Watching Luke sleep felt like witnessing a miracle. He shone, pure and simple. The light filtering in from outside created a soft, eerie glow around him, making him look like an angel. That sight alone brought him more peace than hours of meditation.
Drawn to that source of Light like a starving man, Anakin got ever closer to the bed and contemplated the beauty and innocence that was his son.
Unable to help himself, he reached out and caressed the side of his child's face, careful to not awake him again. His eyes misted.
"Yes, my son," he whispered. "I was lonely. And hurting. And angry," he swallowed the lump in his throat. "And I needed you. Force, how much I needed you!"
Luke stirred a little, but didn't wake up. His head moved a little under Anakin's hand, leaning into his father's touch.

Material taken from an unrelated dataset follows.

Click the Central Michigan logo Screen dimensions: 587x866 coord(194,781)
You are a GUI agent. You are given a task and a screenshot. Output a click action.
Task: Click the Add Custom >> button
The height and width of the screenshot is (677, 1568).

The older man thought his heart would explode. Bending down oh-so-slowly, he placed a tender kiss on the top of the blond head and on the soft brow.
"I'll always need you, Luke," he murmured against his son's skin, filling his lungs with his unique, fragrant scent. "I love you. Have no fear, little one. You won't have to miss me anymore. Never again."
Luke quieted under his father's lips, as Anakin's words seeped into his being and dispelled all the fears of a needy orphan child.
Anakin retraced his steps in the dark, without taking his eyes off his son.
"Thank you for making my life worthwhile again, my precious one," he whispered before the doors closed after him.